Consigne - Mettez à jour, s'il vous plaît, le passage de l'article sur les cafés qui ouvrent allant de « Ces cafés qui » jusqu'à « Marché, à Paris. » en y remplaçant « table ronde » par « conférence ». Réécrivez ensuite ce passage en entier.

Texte à lire -
+-------+
Ces cafés qui ouvrent

A l'occasion des Salons café, bar, tabac et restaurant brasserie qui se sont déroulés à Paris, porte de Versailles, fin mars, votre journal, L'Hôtellerie vous proposait d'assister à un débat portant sur les nouveaux établissements. Cette table ronde allait également aborder les contraintes administratives rencontrées aujourd'hui par les exploitants. L'essentiel à retenir.

Débat animé par Sylvie Soubes

Les intervenants

* Cathia Gomard, établissement Ubi Bene, à Boulogne-Billancourt.
* Rémy Guilbert, établissement
Le Restaurant du Marché, à Paris.

* Philippe Beucher, professeur d'anglais en région parisienne, un consommateur type.
* Eric D'Hem des Brasseries Stella Artois
* Pascale Carbillet, journaliste juridique, journal L'Hôtellerie.
+-------+
Données fournies -
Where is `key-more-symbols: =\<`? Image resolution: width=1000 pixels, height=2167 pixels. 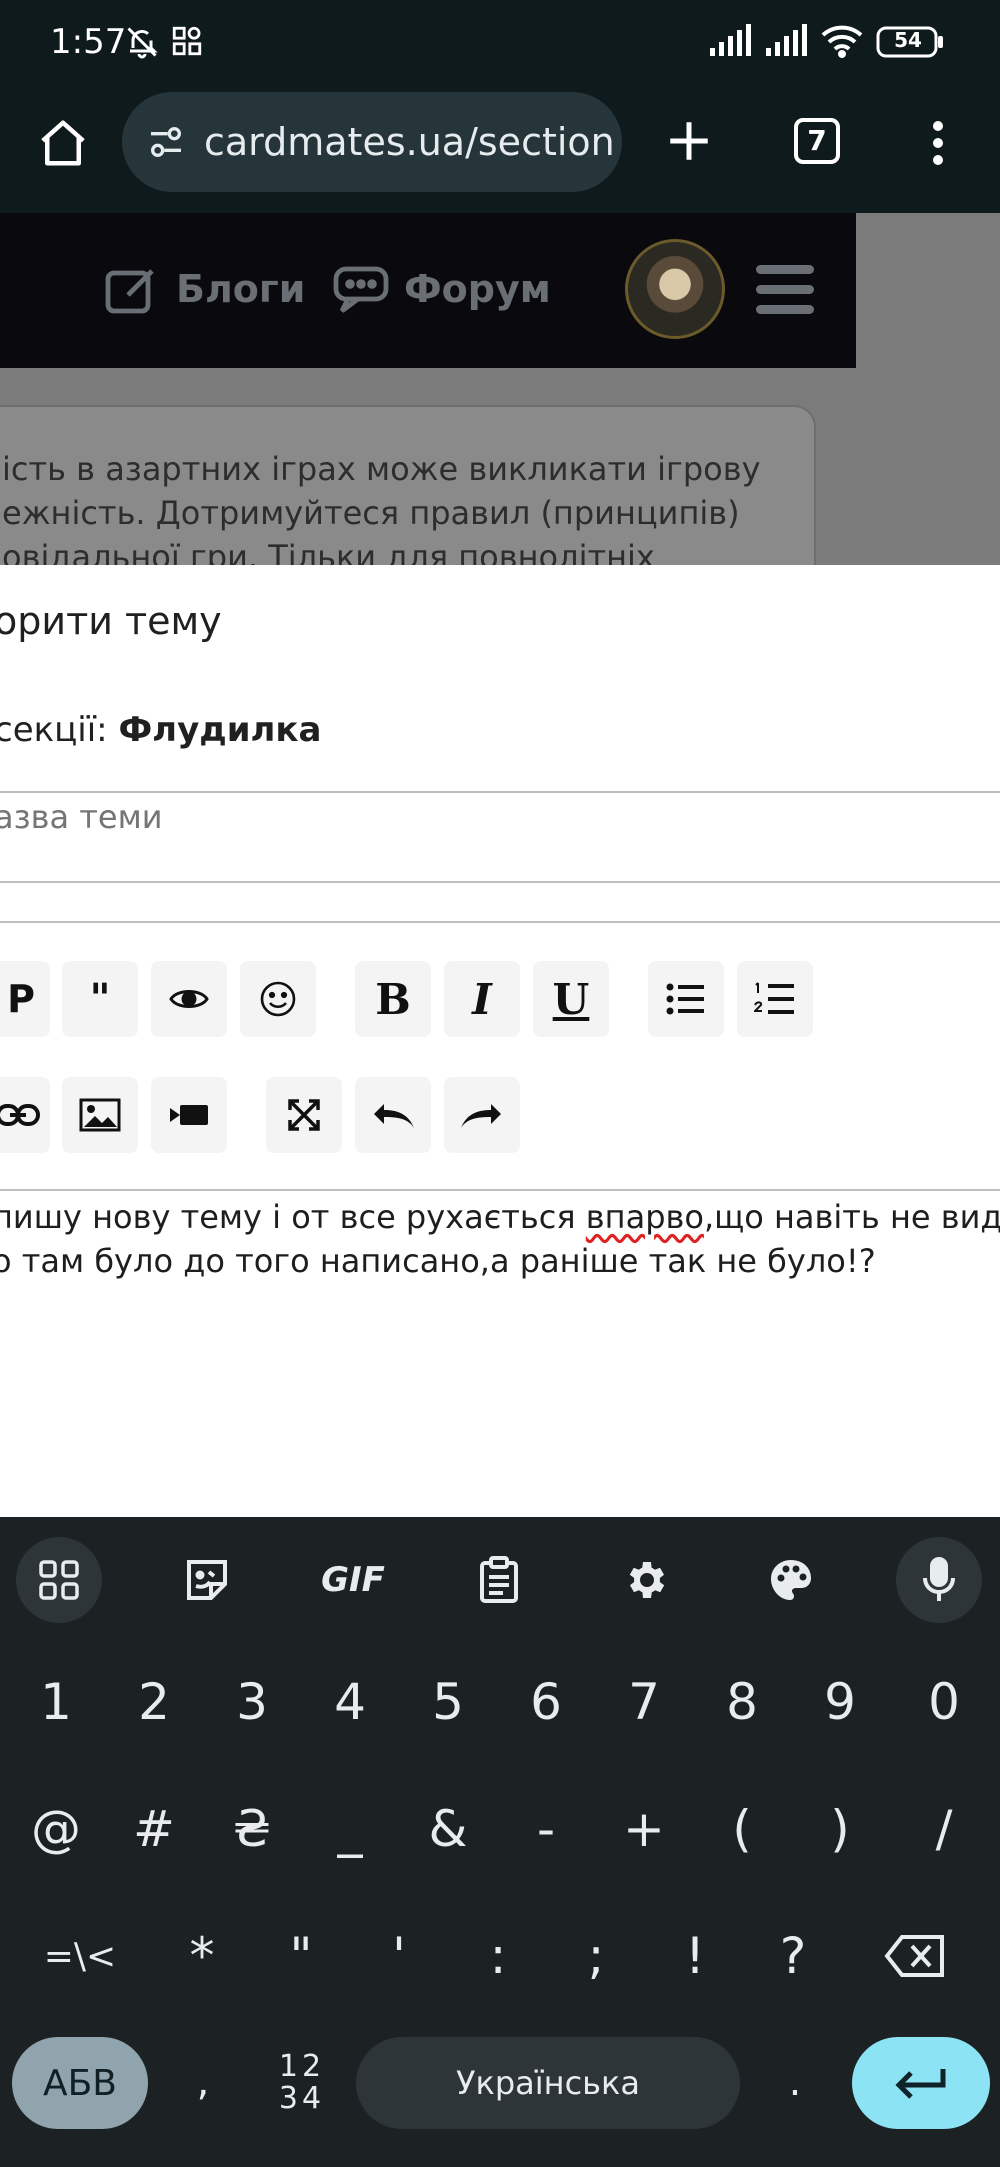 key-more-symbols: =\< is located at coordinates (80, 1956).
+-------+
Zone de réponse -
Ces cafés qui ouvrent

A l'occasion des Salons café, bar, tabac et restaurant brasserie qui se sont déroulés à Paris, porte de Versailles, fin mars, votre journal, L'Hôtellerie vous proposait d'assister à un débat portant sur les nouveaux établissements. Cette conférence allait également aborder les contraintes administratives rencontrées aujourd'hui par les exploitants. L'essentiel à retenir.

Débat animé par Sylvie Soubes

Les intervenants

* Cathia Gomard, établissement Ubi Bene, à Boulogne-Billancourt.
* Rémy Guilbert, établissement
Le Restaurant du Marché, à Paris.